Throughout the semester, we’ve been using color and other signals to highlight things. Let’s pretend we’re doing a project on Syracuse. With a little tab_style magic, we can change individual rows and add color. The last tab_style block here will first pass off the styles we want to use – we’re going to make the rows maroon and the text gold – and then for locations we specify where with a simple filter.
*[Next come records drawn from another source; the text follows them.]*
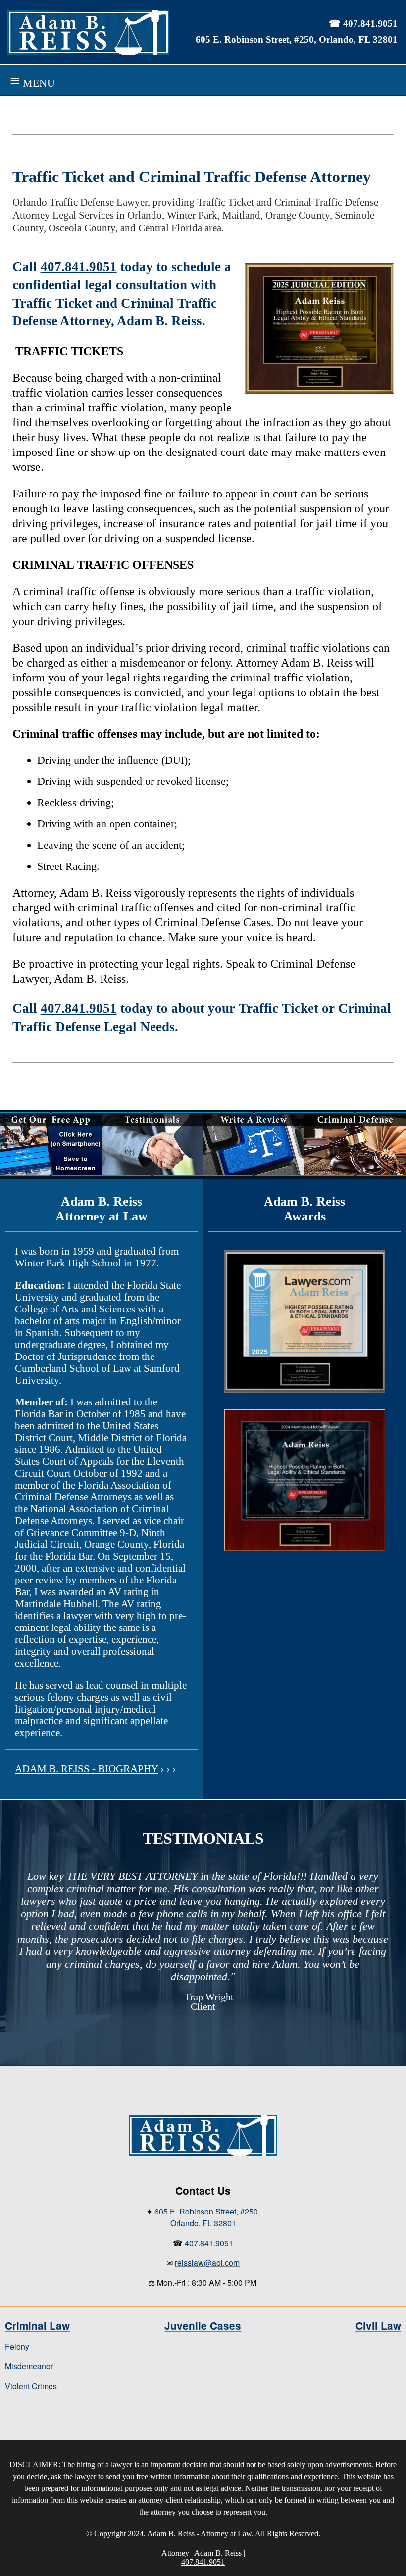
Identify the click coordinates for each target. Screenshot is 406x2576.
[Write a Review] (253, 1173)
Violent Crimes (31, 2386)
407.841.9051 (79, 266)
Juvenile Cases (202, 2325)
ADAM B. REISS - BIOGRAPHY (86, 1768)
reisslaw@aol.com (207, 2262)
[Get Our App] (51, 1173)
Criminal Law (37, 2325)
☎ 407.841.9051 (363, 23)
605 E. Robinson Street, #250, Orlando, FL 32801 (297, 39)
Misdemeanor (29, 2366)
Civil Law (378, 2325)
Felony (17, 2346)
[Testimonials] (152, 1173)
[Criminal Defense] (355, 1173)
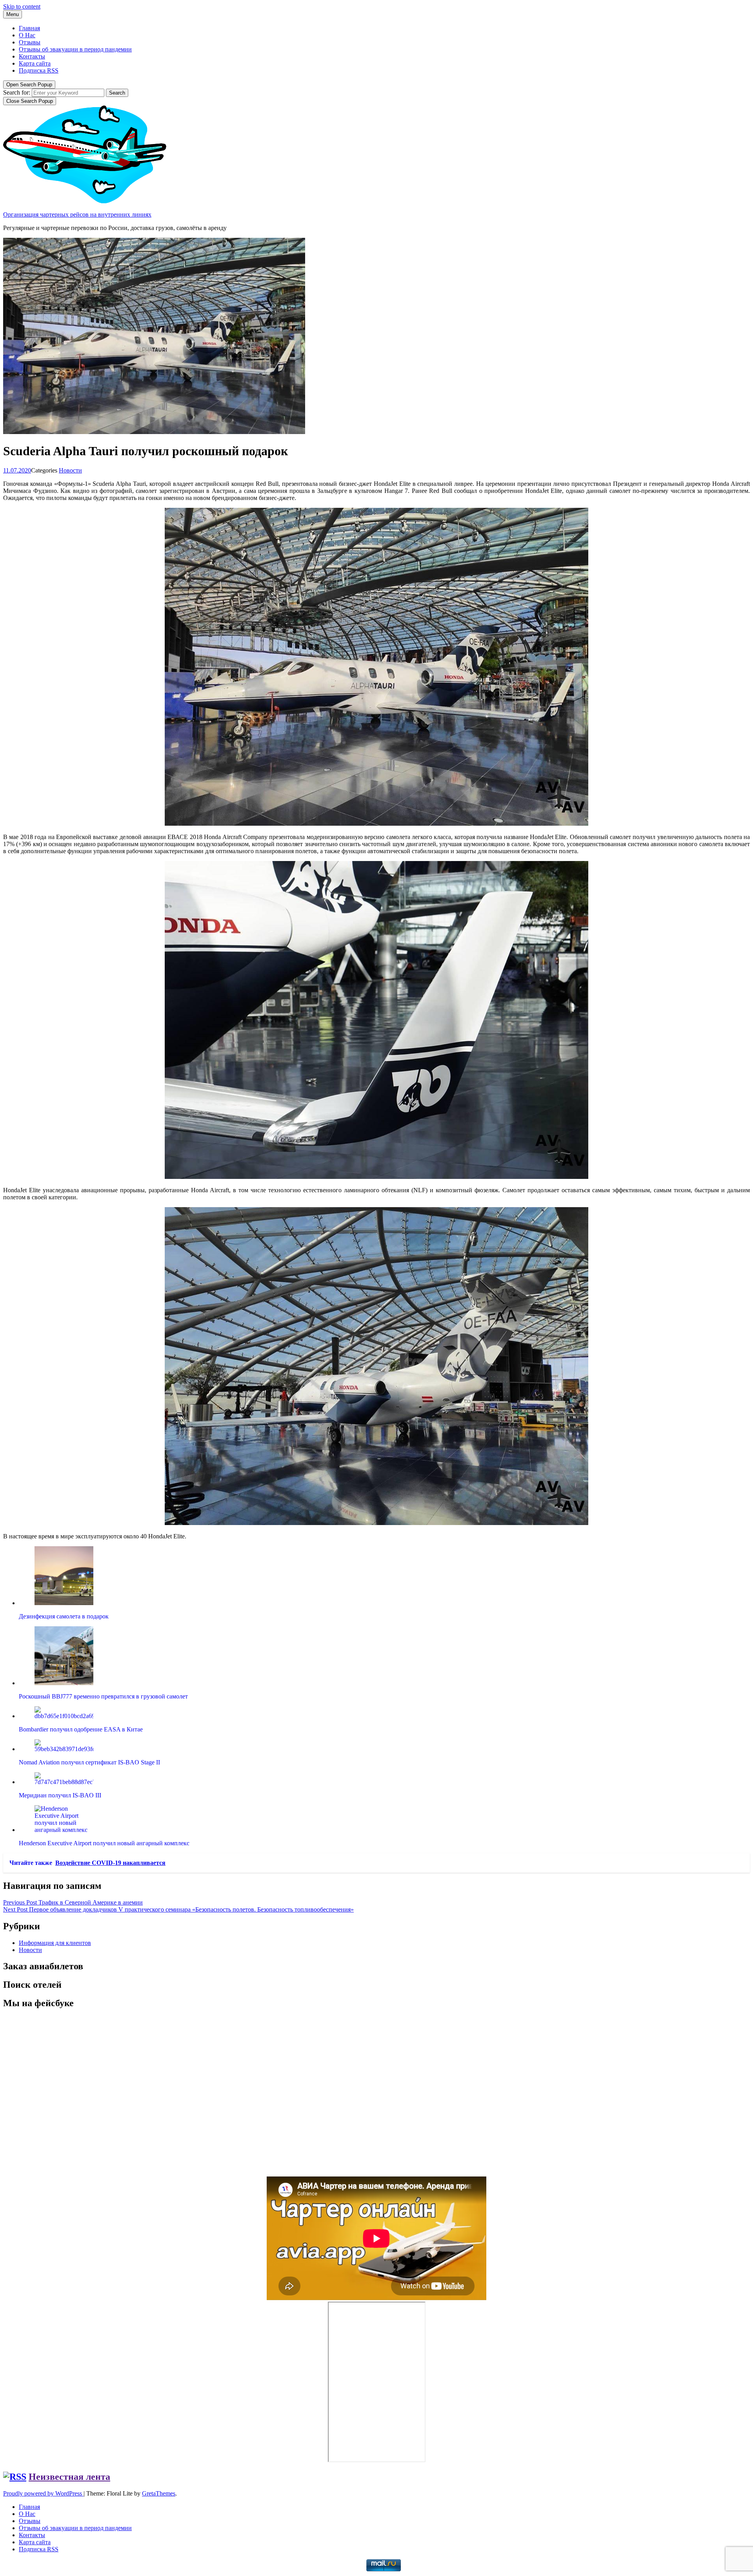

What that means is that any rows we can address with logic – all rows with a value greater than X, for example – we can change the styling.

threechange |> 
  gt() |> 
  cols_label(
    PercentChange = "Percent Change"
  ) |>
  tab_header(
    title = "Did Maryland Shoot Fewer Threes in 2021-22?",
    subtitle = "No, the Terps shot more. But these 10 teams completely changed their offenses."
  ) |>  
  tab_source_note(
    source_note = md("**By:** Derek Willis  |  **Source:** [Sports Reference](https://www.sports-reference.com/cbb/seasons/)")
  ) |> 
  tab_style(
    style = cell_text(color = "black", weight = "bold", align = "left"),
    locations = cells_title("title")
  ) |> 
  tab_style(
    style = cell_text(color = "black", align = "left"),
    locations = cells_title("subtitle")
  ) |>
  tab_style(
     locations = cells_column_labels(columns = everything()),
     style = list(
       cell_borders(sides = "bottom", weight = px(3)),
       cell_text(weight = "bold", size=12)
     )
   ) |>
  opt_row_striping() |> 
  opt_table_lines("none") |>
    fmt_percent(
    columns = c(PercentChange),
    decimals = 1
  ) |>
  tab_style(
    style = list(
      cell_fill(color = "blue"),
      cell_text(color = "orange")
      ),
    locations = cells_body(
      rows = Team == "Syracuse")
  )
Did Maryland Shoot Fewer Threes in 2021-22?
No, the Terps shot more. But these 10 teams completely changed their offenses.
Team 2022-2023 2023-2024 Percent Change
Houston Christian 726 488 −32.8%
Jacksonville State 747 507 −32.1%
Coppin State 793 540 −31.9%
Toledo 764 550 −28.0%
Southeast Missouri State 875 631 −27.9%
Eastern Kentucky 927 678 −26.9%
Southern Utah 887 649 −26.8%
Tennessee Tech 829 608 −26.7%
Utah Valley 728 540 −25.8%
Louisiana-Monroe 690 513 −25.7%
By: Derek Willis | Source: Sports Reference

Two things here:

  1. Dear God that color scheme is awful, which is fitting for a school that has a non-rhyming mascot.
  2. We’ve arrived where we want to be: We’ve created a clear table that allows a reader to compare schools at will while also using color to draw attention to the thing we want to draw attention to. We’ve kept it simple so the color has impact.